States must respect international human rights obligations regarding the right to privacy when they intercept digital communications of individuals and/or collect personal data and when they require disclosure of personal data from third parties, including private companies.

These legal requirements, however, do not prevent states from incorporating surveillance in their COVID-19 responses, but rather suggest safeguards that governments should include in any surveillance measures adopted.

Safeguards

These obligations, established by states themselves, are key to protecting human rights when they are most in need of protection: in emergencies such as the COVID-19 pandemic. The new digital surveillance powers over citizens and residents in Poland, South Korea, Hong Kong, Armenia, and other countries must be carefully scrutinized against these standards and, where they overreach, they should be amended. The following suggestions are intended to help states and citizens craft emergency surveillance measures that will protect human rights and meet state human rights obligations.
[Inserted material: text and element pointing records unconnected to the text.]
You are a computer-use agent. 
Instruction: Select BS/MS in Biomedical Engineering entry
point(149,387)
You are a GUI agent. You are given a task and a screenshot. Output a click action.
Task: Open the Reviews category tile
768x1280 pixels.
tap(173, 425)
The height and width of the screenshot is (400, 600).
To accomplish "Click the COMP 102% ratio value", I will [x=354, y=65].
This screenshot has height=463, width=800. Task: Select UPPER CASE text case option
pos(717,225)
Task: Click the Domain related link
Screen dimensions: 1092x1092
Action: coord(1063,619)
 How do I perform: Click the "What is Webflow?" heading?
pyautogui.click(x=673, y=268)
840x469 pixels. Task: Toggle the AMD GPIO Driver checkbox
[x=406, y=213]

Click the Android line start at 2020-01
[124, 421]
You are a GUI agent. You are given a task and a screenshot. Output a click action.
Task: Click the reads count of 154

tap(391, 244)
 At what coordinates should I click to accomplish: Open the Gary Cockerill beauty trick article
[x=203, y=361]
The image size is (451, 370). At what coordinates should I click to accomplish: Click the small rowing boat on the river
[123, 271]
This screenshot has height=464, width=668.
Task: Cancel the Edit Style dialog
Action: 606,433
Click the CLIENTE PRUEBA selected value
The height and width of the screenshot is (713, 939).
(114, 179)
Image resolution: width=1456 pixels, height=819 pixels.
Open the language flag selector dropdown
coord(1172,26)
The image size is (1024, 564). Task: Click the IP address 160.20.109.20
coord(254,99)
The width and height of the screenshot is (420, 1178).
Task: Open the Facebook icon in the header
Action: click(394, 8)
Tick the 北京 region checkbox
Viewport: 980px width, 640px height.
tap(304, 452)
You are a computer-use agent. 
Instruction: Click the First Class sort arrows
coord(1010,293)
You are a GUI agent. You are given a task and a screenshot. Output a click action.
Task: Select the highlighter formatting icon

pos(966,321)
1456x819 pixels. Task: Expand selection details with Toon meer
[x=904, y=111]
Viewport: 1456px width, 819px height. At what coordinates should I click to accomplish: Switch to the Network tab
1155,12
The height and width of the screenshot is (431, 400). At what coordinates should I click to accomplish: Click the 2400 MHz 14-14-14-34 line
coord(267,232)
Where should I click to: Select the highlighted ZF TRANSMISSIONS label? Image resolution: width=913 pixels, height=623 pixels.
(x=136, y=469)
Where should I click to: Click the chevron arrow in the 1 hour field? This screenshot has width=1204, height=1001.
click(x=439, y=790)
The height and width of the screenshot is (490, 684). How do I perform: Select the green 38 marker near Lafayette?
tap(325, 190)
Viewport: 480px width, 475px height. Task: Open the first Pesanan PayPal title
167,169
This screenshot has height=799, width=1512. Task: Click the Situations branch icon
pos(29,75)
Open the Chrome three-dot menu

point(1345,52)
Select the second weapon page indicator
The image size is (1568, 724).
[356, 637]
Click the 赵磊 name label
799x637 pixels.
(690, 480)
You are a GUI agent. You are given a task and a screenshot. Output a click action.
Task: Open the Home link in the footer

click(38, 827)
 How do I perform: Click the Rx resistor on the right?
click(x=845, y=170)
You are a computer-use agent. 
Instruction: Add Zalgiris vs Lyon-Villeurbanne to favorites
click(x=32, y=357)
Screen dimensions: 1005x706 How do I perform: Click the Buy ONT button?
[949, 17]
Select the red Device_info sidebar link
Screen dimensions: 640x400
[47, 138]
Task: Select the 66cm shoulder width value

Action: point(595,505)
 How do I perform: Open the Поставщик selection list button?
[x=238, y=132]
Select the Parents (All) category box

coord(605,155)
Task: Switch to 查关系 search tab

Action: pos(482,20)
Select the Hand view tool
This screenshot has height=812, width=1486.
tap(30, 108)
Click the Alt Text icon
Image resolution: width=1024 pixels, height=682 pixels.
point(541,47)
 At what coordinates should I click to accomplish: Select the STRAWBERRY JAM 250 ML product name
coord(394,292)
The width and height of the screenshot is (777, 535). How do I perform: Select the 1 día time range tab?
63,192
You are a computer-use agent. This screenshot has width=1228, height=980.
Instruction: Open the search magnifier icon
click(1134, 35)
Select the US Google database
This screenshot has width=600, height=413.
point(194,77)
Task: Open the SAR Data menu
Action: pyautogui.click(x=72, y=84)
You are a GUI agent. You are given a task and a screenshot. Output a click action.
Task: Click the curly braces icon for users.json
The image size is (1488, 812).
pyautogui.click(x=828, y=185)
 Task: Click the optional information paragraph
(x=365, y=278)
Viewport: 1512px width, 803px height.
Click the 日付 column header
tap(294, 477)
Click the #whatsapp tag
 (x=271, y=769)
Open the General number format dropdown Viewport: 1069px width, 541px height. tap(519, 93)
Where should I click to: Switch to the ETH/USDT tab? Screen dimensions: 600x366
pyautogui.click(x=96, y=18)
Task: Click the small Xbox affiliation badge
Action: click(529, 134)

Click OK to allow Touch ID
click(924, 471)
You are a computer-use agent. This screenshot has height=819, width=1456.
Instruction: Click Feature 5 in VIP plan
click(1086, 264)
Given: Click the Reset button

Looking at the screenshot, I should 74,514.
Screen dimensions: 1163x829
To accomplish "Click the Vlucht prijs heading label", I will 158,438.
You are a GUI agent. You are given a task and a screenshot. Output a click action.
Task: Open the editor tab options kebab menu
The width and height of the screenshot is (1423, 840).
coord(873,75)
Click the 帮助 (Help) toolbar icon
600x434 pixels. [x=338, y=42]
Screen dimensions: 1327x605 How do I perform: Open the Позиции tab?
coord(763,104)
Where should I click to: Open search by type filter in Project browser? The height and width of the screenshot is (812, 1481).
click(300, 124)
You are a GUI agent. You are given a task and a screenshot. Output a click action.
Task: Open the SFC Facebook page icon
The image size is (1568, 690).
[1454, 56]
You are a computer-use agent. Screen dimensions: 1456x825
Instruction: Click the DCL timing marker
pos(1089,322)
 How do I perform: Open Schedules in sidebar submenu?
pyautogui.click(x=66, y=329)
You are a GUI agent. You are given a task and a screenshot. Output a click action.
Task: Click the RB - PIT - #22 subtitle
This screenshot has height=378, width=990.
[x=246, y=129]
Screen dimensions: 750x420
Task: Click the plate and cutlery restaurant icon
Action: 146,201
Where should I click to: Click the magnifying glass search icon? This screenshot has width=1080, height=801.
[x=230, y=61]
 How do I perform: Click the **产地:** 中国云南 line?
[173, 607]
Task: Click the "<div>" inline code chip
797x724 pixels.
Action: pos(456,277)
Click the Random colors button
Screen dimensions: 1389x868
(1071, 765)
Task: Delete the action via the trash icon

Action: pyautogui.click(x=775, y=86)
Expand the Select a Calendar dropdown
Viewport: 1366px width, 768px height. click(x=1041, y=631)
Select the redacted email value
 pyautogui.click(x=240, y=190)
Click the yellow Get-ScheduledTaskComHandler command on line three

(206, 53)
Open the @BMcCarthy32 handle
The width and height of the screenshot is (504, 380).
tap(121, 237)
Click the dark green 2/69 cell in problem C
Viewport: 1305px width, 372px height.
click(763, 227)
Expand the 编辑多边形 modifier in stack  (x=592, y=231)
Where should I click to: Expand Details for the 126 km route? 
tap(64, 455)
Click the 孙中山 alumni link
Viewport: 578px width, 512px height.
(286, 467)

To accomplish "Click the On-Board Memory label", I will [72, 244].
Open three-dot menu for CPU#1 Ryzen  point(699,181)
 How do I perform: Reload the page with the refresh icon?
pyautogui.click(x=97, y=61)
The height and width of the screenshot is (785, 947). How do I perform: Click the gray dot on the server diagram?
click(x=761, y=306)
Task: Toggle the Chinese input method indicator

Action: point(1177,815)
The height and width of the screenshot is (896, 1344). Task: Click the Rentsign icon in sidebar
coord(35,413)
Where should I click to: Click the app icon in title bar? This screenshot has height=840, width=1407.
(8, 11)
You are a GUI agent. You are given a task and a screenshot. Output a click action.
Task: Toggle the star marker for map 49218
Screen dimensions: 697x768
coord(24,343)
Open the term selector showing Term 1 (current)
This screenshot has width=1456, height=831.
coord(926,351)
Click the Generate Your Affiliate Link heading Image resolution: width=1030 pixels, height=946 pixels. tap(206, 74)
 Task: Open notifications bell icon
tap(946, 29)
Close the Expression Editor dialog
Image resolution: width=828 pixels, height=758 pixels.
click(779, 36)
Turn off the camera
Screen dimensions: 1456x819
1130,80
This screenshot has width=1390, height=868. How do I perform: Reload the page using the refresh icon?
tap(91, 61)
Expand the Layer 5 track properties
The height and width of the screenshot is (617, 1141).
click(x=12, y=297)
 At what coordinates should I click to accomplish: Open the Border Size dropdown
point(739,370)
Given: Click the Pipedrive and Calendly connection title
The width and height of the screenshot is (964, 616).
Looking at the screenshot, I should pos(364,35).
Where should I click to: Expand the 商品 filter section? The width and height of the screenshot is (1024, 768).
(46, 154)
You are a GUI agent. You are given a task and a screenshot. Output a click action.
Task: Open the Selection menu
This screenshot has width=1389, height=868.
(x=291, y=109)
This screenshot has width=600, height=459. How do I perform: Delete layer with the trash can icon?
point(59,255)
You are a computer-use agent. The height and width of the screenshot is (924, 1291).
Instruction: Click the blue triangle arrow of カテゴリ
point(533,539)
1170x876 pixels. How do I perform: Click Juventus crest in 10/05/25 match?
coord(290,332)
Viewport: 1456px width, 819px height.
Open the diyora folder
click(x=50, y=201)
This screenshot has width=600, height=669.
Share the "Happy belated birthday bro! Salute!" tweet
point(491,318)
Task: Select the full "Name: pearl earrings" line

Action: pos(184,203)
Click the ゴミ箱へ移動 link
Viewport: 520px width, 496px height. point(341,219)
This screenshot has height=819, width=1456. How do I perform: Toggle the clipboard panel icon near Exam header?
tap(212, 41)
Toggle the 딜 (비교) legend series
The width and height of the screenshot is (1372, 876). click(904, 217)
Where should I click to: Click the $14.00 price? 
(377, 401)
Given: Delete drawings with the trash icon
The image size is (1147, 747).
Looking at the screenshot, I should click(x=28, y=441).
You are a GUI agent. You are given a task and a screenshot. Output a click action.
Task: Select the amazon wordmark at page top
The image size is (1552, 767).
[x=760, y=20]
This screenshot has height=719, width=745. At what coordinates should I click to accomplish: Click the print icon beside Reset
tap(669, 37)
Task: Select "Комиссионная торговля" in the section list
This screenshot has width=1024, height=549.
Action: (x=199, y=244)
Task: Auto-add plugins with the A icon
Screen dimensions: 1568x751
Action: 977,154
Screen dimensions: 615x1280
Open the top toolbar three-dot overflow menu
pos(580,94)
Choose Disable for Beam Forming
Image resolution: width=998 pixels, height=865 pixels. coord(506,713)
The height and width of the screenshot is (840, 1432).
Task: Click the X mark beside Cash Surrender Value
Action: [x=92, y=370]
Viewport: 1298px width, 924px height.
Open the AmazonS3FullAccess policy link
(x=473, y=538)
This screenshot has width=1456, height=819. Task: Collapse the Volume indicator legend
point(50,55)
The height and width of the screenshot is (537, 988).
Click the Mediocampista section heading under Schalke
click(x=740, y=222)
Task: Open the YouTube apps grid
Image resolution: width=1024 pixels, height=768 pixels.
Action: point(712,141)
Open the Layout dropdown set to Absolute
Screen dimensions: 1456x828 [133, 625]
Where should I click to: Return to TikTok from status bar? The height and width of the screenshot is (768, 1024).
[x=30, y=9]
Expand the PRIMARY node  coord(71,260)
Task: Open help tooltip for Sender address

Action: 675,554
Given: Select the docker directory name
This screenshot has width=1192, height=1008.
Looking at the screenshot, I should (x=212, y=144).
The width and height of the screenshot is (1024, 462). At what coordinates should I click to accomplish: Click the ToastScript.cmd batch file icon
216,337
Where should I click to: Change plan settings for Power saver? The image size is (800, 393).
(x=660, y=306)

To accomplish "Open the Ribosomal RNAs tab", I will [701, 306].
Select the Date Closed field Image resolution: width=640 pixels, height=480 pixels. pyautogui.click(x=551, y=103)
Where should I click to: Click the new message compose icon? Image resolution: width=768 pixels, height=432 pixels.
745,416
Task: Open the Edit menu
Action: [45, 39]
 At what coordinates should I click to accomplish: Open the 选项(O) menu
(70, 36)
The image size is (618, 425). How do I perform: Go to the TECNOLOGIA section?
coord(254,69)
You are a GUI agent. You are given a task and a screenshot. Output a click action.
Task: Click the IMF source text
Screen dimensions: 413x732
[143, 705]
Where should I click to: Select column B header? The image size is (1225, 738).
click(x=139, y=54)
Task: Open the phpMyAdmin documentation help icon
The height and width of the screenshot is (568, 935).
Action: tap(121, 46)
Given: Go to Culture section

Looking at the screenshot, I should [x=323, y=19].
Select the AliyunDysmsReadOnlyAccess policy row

  • First, the legislation providing new surveillance powers should include sunset provisions. This will ensure that measures only last for a specific time, and their necessity is regularly reassessed. Ideally, surveillance powers expire after a set period, i.e., 30 days, and the legislation can then be extended if the state of emergency continues. This limits the ability for states to use the new powers for other purposes, such as getting notified when multiple flagged ‘dissidents’ meet at the same place.
  • Second, the legislation should require that the collection, procession, retention, and aggregation of personal data, including sensitive health data, is only used to respond to the COVID-19 crisis. The European Data Protection Board provides guidance about data protection during health emergencies in the European Union, stating that any measure taken in response to COVID-19 must respect the general principles of law and must not be irreversible. The data collected by governments should be stored securely, and the host or aggregator should never be a private, for-profit company. The sharing of data must be limited to official health ministries or agencies, and health care providers, like hospitals. The legislation should also prohibit the sharing or selling of data, including metadata, to third parties, regardless of whether or not it has been anonymized. This will help protect individuals from misuse of their data by governments or others who might use it to intimidate, harass, or exploit.
  • Third, data-sharing between private, for-profit actors, and governments should be based in law and agreements made public immediately. The agreements should clearly define the data to be shared and that it will be used only for confronting the COVID-19 pandemic. Every agreement should include sunset provisions. Private entities should be required to take affirmative steps to respect privacy and other human rights. Furthermore, they should be prohibited from profiting from the data-sharing agreement and firewall this activity from other business interests. This protects individuals from governments and companies monetizing personal data after the pandemic.

Conclusion

The COVID-19 pandemic has caused great suffering. Those infected with the virus need to be identified through testing so they can be treated, and others can be protected from infection. Reasonable and carefully crafted surveillance measures as part of a response strategy can help governments stop the spread of COVID-19 while at the same time protecting human rights. However, this will require governments and their citizens to work together to ensure that emergency measures comply with international human rights law. Without reasonable and carefully crafted surveillance measures, there is a risk that these surveillance measures will be used for other, less benevolent purposes in the future.